Any of these 6 options.

• Single optimizer.

• List or Tuple of optimizers.

• Two lists - The first list has multiple optimizers, and the second has multiple LR schedulers (or multiple lr_dict).

• Dictionary, with an "optimizer" key, and (optionally) a "lr_scheduler" key whose value is a single LR scheduler or lr_dict.

• Tuple of dictionaries as described above, with an optional "frequency" key.

• None - Fit will run without any optimizer.

Note:

The lr_dict is a dictionary which contains the scheduler and its associated configuration. The default configuration is shown below.

lr_dict = {
    'scheduler': lr_scheduler, # The LR scheduler instance (required)
    # The unit of the scheduler's step size, could also be 'step'
    'interval': 'epoch',
    'frequency': 1, # The frequency of the scheduler
    'monitor': 'val_loss', # Metric for `ReduceLROnPlateau` to monitor
    'strict': True, # Whether to crash the training if `monitor` is not found
    'name': None, # Custom name for `LearningRateMonitor` to use
}

Only the "scheduler" key is required, the rest will be set to the defaults above.

Note:

The frequency value specified in a dict along with the optimizer key is an int corresponding to the number of sequential batches optimized with the specific optimizer. It should be given to none or to all of the optimizers. There is a difference between passing multiple optimizers in a list, and passing multiple optimizers in dictionaries with a frequency of 1: In the former case, all optimizers will operate on the given batch in each optimization step. In the latter, only one optimizer will operate on the given batch at every step. This is different from the frequency value specified in the lr_dict mentioned below.

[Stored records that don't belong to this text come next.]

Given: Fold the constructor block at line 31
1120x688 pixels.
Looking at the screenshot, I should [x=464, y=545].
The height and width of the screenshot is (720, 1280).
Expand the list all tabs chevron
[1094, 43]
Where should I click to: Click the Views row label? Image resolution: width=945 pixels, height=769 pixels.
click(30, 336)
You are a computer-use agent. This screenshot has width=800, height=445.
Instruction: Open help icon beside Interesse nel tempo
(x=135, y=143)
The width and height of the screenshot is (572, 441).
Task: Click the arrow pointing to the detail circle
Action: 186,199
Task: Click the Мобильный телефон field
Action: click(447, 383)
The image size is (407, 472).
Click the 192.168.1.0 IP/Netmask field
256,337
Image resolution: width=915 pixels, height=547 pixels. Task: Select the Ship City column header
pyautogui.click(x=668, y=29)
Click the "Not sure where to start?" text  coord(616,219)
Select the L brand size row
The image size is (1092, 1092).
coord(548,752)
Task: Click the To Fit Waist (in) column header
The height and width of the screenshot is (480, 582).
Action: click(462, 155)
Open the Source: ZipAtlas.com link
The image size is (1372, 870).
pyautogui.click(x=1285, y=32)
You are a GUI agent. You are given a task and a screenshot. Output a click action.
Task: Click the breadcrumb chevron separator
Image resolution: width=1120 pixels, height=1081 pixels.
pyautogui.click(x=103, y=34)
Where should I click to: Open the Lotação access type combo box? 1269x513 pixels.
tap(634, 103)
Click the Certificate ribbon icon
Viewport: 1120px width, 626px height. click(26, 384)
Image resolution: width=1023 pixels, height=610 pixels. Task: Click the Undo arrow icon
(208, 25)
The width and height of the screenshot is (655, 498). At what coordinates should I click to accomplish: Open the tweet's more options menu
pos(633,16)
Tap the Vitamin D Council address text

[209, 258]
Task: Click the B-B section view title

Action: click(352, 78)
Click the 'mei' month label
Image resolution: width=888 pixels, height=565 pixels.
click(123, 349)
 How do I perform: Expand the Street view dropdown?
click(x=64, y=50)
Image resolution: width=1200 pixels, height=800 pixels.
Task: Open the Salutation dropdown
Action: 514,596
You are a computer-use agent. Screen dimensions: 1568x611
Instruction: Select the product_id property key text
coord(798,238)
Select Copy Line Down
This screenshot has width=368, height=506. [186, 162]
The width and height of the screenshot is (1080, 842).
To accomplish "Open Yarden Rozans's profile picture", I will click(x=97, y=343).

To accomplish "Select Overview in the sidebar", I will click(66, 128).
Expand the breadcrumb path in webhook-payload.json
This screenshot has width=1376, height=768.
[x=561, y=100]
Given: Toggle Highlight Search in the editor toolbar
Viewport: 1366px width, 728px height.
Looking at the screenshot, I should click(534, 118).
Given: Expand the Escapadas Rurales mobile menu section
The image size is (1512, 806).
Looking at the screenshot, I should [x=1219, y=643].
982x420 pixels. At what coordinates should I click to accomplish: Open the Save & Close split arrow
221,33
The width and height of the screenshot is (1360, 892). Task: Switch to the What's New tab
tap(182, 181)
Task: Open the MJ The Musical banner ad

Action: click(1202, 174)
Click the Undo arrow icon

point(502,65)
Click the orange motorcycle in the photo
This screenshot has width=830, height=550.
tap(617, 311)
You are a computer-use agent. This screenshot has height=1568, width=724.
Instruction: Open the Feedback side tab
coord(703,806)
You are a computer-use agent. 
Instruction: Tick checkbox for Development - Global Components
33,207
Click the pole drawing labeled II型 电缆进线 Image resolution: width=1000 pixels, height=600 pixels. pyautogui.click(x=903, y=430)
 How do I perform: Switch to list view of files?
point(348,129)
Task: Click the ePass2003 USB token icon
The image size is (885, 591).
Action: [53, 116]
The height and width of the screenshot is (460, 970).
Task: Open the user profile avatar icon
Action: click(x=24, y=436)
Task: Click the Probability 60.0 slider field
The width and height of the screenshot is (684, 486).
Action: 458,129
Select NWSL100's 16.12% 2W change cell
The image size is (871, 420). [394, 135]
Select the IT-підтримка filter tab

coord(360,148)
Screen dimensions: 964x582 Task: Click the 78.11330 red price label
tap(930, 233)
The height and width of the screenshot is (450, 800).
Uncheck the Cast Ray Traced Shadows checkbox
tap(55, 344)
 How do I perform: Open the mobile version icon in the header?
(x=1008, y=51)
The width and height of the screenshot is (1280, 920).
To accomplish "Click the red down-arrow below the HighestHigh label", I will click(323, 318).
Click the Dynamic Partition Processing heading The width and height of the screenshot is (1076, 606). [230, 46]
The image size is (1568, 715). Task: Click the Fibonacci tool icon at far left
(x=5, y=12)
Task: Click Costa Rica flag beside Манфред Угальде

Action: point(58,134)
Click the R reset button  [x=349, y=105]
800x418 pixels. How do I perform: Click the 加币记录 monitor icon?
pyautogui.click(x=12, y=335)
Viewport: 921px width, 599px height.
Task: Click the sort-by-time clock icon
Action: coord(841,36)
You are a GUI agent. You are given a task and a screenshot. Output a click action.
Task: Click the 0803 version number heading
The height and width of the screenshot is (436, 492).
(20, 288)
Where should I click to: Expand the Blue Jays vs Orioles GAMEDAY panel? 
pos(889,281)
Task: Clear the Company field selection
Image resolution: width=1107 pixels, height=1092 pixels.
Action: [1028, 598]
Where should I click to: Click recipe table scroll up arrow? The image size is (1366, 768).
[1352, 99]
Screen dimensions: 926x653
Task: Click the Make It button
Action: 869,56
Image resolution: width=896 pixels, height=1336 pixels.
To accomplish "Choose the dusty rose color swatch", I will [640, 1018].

def configure_optimizers(self):
    optimizer_one = torch.optim.SGD(self.model.parameters(), lr=0.01)
    optimizer_two = torch.optim.SGD(self.model.parameters(), lr=0.01)
    return [
        {'optimizer': optimizer_one, 'frequency': 5},
        {'optimizer': optimizer_two, 'frequency': 10},
    ]

In this example, the first optimizer will be used for the first 5 steps, the second optimizer for the next 10 steps and that cycle will continue. If an LR scheduler is specified for an optimizer using the lr_scheduler key in the above dict, the scheduler will only be updated when its optimizer is being used.

Examples:

# most cases
def configure_optimizers(self):
    return Adam(self.parameters(), lr=1e-3)

# multiple optimizer case (e.g.: GAN)
def configure_optimizers(self):
    gen_opt = Adam(self.model_gen.parameters(), lr=0.01)
    dis_opt = Adam(self.model_dis.parameters(), lr=0.02)
    return gen_opt, dis_opt

# example with learning rate schedulers
def configure_optimizers(self):
    gen_opt = Adam(self.model_gen.parameters(), lr=0.01)
    dis_opt = Adam(self.model_dis.parameters(), lr=0.02)
    dis_sch = CosineAnnealing(dis_opt, T_max=10)
    return [gen_opt, dis_opt], [dis_sch]

# example with step-based learning rate schedulers
def configure_optimizers(self):
    gen_opt = Adam(self.model_gen.parameters(), lr=0.01)
    dis_opt = Adam(self.model_dis.parameters(), lr=0.02)
    gen_sch = {'scheduler': ExponentialLR(gen_opt, 0.99),
               'interval': 'step'}  # called after each training step
    dis_sch = CosineAnnealing(dis_opt, T_max=10) # called every epoch
    return [gen_opt, dis_opt], [gen_sch, dis_sch]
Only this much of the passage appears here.